Records for this exercise START
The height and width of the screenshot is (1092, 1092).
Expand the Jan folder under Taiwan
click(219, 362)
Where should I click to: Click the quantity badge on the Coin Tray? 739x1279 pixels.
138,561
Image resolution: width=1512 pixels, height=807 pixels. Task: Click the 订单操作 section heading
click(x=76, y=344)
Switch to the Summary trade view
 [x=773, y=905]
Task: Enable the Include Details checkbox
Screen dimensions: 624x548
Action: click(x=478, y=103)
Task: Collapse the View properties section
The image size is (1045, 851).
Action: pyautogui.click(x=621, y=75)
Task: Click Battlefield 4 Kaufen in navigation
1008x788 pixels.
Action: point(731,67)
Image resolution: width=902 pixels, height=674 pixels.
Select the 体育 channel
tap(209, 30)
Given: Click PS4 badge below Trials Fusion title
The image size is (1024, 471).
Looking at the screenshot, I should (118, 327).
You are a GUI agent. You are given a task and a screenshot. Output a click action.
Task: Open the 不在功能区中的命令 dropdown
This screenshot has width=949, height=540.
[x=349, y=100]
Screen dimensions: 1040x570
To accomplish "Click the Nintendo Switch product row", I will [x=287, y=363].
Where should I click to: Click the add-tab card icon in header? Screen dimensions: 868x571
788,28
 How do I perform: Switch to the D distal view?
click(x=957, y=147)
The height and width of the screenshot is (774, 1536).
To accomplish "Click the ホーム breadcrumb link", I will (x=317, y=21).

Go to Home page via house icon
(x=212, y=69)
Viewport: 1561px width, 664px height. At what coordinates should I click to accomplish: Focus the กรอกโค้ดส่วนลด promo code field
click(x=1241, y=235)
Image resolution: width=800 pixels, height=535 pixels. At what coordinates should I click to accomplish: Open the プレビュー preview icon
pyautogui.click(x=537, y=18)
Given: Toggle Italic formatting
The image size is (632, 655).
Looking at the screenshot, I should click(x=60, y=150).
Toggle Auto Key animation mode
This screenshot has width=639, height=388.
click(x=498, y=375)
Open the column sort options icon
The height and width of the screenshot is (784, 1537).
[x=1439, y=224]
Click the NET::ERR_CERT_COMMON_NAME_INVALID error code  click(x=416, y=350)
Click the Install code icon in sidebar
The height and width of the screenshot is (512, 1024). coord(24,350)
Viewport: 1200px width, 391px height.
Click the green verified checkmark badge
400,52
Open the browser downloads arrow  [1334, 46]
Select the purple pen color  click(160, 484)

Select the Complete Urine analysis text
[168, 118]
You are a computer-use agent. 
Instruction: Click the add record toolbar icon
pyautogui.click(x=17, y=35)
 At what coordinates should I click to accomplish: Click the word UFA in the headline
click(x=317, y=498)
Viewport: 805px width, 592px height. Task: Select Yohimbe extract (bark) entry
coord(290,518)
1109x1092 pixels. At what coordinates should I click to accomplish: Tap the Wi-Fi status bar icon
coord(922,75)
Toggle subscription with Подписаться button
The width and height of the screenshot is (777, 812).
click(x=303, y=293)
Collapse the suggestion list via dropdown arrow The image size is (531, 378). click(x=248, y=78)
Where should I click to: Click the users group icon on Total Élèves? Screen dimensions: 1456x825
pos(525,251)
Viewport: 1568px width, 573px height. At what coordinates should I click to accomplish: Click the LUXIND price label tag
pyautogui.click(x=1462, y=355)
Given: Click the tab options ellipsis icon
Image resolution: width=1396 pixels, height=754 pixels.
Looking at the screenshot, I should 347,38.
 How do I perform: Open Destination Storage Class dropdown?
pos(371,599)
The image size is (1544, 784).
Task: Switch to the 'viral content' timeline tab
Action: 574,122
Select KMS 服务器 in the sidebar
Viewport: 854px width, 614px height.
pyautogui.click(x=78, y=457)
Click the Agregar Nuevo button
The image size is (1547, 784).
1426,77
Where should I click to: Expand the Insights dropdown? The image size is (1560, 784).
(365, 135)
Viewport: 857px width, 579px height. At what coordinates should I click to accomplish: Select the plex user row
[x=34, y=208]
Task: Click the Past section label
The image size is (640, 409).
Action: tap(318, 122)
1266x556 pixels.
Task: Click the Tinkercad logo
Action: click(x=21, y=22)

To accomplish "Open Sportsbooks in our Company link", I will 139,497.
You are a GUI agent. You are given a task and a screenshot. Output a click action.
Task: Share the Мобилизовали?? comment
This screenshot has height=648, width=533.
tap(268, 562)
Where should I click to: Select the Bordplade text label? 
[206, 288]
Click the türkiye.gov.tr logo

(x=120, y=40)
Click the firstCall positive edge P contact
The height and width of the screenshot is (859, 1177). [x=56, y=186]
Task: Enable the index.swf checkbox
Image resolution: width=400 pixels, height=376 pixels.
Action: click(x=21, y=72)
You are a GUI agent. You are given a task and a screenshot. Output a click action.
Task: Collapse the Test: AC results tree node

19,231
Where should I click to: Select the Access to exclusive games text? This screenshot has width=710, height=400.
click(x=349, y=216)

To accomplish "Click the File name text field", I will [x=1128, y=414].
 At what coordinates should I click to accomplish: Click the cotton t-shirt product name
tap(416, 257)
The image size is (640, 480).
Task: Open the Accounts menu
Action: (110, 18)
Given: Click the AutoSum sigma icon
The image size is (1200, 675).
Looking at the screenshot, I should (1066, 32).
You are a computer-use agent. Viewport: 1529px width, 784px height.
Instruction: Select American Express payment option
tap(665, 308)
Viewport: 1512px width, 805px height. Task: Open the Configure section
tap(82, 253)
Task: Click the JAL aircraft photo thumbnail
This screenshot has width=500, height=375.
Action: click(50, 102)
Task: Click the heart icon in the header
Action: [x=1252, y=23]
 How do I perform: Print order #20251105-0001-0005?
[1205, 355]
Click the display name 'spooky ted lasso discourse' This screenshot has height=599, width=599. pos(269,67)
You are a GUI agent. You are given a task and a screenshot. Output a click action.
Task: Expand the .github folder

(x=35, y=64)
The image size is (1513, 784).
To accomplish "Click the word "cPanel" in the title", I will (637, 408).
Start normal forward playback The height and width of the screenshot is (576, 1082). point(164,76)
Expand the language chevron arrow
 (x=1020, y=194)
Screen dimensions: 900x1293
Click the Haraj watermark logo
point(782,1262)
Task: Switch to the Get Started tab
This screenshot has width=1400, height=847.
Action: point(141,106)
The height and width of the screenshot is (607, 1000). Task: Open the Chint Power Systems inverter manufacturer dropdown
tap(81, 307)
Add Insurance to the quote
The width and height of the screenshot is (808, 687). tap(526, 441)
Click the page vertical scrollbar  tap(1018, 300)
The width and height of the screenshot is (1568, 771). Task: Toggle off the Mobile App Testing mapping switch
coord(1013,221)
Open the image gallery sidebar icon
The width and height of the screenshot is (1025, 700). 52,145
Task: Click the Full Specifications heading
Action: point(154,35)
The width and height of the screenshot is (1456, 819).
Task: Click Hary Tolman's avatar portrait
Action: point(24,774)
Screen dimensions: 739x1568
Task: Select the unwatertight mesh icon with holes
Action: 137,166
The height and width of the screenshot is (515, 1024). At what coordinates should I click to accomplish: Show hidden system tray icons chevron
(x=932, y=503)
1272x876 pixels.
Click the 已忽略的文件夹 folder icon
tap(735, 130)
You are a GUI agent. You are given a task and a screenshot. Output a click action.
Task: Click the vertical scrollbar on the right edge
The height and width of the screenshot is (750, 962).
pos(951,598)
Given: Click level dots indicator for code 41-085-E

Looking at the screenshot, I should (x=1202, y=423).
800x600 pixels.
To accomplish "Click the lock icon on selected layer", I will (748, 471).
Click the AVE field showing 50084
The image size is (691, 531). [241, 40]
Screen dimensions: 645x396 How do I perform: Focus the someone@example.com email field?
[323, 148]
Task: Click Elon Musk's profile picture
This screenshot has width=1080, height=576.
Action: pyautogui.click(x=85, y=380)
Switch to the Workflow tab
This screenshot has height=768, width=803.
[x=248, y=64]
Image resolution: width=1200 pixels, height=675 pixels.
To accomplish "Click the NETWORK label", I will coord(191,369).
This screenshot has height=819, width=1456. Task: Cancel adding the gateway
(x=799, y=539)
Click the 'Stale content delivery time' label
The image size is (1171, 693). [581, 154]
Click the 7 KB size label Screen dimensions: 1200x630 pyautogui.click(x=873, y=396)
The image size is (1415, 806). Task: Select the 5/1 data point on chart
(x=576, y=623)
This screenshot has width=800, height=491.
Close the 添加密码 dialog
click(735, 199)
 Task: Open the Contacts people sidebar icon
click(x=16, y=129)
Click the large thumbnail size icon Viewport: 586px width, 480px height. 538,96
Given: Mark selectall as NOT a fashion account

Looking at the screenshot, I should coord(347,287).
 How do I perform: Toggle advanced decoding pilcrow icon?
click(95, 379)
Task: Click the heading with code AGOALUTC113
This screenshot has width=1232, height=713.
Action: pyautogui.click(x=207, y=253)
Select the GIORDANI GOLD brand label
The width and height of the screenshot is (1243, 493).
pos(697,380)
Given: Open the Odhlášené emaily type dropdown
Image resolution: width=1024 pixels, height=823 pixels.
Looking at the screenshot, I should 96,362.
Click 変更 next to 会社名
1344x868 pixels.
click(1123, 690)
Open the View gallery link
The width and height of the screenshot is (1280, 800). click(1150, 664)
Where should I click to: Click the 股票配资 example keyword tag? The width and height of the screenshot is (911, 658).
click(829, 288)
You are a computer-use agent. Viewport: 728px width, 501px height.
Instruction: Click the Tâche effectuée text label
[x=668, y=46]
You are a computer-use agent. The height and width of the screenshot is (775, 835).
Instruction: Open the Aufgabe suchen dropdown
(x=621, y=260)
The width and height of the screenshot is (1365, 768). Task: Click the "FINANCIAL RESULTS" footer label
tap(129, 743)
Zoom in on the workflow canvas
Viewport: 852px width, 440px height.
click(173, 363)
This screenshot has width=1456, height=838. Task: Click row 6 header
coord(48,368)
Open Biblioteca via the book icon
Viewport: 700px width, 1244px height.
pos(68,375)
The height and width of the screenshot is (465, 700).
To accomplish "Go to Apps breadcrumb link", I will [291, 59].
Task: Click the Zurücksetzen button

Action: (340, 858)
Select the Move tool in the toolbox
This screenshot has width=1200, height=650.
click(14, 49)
Records for this exercise END
[Task to complete]: As the answer, set down only the lines from the data above between the one holding "Viewport: 1561px width, 664px" and the one holding "Click the NET::ERR_CERT_COMMON_NAME_INVALID", inclusive, exactly as they read.

[Answer to the problem]:
Viewport: 1561px width, 664px height. At what coordinates should I click to accomplish: Focus the กรอกโค้ดส่วนลด promo code field
click(x=1241, y=235)
Image resolution: width=800 pixels, height=535 pixels. At what coordinates should I click to accomplish: Open the プレビュー preview icon
pyautogui.click(x=537, y=18)
Given: Toggle Italic formatting
The image size is (632, 655).
Looking at the screenshot, I should click(x=60, y=150).
Toggle Auto Key animation mode
This screenshot has width=639, height=388.
click(x=498, y=375)
Open the column sort options icon
The height and width of the screenshot is (784, 1537).
[x=1439, y=224]
Click the NET::ERR_CERT_COMMON_NAME_INVALID error code  click(x=416, y=350)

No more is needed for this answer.